I recently had a probate case with an erroneous Nevada Death Certificate. The Decedent had a husband when she passed away. However, her Death Certificate listed her marital status as “divorced.”. The spouse of a Decedent has numerous significant rights under Nevada probate law. Thus, this erroneous Nevada Death Certificate was of serious consequence.
How Information is Gathered for a Nevada Death Certificate
A Nevada Death Certificate contains both medical and personal information. (See NRS Chapter 440 Generally). A physician provides the Decedent’s social security number, the time of death and the cause of death. NRS 440.380. The funeral director provides personal information of the Decedent. NRS 440.460. That personal information includes marital status, race, location of birth, occupation, type of industry, whether the decedent is a veteran and some other details. The funeral director has a duty to register the Nevada Death Certificate within 72 hours of death. NRS 440.490.

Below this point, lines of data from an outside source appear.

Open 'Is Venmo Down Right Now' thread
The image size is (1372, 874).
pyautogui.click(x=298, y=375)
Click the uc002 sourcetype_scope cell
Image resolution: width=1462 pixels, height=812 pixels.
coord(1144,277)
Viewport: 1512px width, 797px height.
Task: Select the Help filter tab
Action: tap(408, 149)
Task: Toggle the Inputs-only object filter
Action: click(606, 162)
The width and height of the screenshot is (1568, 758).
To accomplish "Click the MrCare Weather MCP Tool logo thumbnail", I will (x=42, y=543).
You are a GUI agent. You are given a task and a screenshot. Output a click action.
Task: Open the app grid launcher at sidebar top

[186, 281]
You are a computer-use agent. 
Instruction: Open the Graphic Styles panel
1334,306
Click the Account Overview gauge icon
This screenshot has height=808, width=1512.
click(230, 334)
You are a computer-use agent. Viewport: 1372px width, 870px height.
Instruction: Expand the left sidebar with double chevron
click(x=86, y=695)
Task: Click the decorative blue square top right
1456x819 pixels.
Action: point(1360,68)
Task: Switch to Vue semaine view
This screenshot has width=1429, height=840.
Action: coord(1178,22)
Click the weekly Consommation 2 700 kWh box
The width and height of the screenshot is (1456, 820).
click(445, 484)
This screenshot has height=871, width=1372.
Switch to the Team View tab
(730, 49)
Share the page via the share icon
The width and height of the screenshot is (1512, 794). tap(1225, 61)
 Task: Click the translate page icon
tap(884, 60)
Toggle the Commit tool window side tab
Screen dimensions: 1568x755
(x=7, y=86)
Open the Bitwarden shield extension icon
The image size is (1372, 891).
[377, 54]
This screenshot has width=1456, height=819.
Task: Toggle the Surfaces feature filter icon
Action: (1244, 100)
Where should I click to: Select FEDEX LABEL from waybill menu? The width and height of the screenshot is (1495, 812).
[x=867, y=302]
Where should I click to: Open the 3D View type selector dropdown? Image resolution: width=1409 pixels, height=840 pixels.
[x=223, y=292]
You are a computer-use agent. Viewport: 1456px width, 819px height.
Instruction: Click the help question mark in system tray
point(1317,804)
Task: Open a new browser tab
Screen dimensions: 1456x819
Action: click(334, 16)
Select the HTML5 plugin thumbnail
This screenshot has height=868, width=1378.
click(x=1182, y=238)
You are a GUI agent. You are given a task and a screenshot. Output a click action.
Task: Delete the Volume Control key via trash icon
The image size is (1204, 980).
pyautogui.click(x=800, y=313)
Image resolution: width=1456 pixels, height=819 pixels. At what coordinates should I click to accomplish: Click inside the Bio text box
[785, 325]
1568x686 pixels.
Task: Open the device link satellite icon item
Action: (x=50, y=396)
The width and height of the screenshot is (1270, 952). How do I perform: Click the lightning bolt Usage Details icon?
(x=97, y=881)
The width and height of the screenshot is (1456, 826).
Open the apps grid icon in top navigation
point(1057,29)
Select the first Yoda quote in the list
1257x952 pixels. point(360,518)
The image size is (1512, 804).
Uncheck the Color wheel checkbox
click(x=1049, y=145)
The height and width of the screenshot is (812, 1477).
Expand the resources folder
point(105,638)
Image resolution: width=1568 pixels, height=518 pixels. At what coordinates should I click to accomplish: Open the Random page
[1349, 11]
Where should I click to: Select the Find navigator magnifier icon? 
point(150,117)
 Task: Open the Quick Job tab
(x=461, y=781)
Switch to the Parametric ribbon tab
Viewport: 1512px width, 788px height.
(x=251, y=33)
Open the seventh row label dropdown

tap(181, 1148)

The funeral director gathers the personal information from the “informant.” The “informant” is listed on the Nevada Death Certificate. That person is almost always going to be a close family member or friend. “The personal and statistical particulars of the death or stillbirth certificate shall be authenticated by the name of the informant, who may be any competent person acquainted with the facts.” NRS 440.360. In short, the accuracy of the personal information on the Death Certificate depends entirely upon the informant. The funeral director doesn’t know the Decedent and has no way to verify that information.
Fixing an Inaccurate Nevada Death Certificate
That accuracy really matters for purposes of Nevada probate law. In my recent case, the Decedent, Mary*, had a son, Steve*, from a previous marriage. Mary and Dave* married decades ago. Dave is still alive. Dave is Steve’s stepdad.
Under Nevada law, if the estate is worth less than $100,000.00 the entire estate goes to the surviving spouse. NRS 146.070. This is true even if there are creditors and even if there is a will.
In my recent case, Steve was the informant for the Death Certificate. Steve provided the Funeral Director with an incorrect marital status. Steve lied. As a result, the funeral director listed “divorce” as the marital status on the Nevada Death Certificate. Mary and Dave never divorced. Presumably, Steve lied to the funeral director to cut off Dave’s rights under Nevada probate law. Steve likely hoped to obtain all or part of Mary’s estate.
Nevada law presumes facts in a Death Certificate to be true. NRS 52.125. As things stood, the incorrect information in the Death Certificate cut-off Dave’s rights under Nevada probate law. The funeral director and the Department of Vital Records won’t amend a Nevada Death Certificate without a court order.
I petitioned the Clark County Probate Court and requested an amended Nevada Death Certificate. I gathered evidence from Dave and other family members. The Court ordered the Department of Vital Records to amend the Nevada Death Certificate. Dave could then claim his rights as Mary’s survivng spouse.
Penalties for Providing False Information for a Nevada Death Certificate
What about Steve? He created quite a mess by lying to the funeral director! “Any person who furnishes false information to a physician, funeral director, midwife or informant for the purpose of making incorrect certification of births or deaths shall be punished by a fine of not more than $250.” NRS 440.770. I believe the penalty should be much stiffer. The fine should be greater. There should also be criminal liability.
*Names have been changed for the purpose of this post.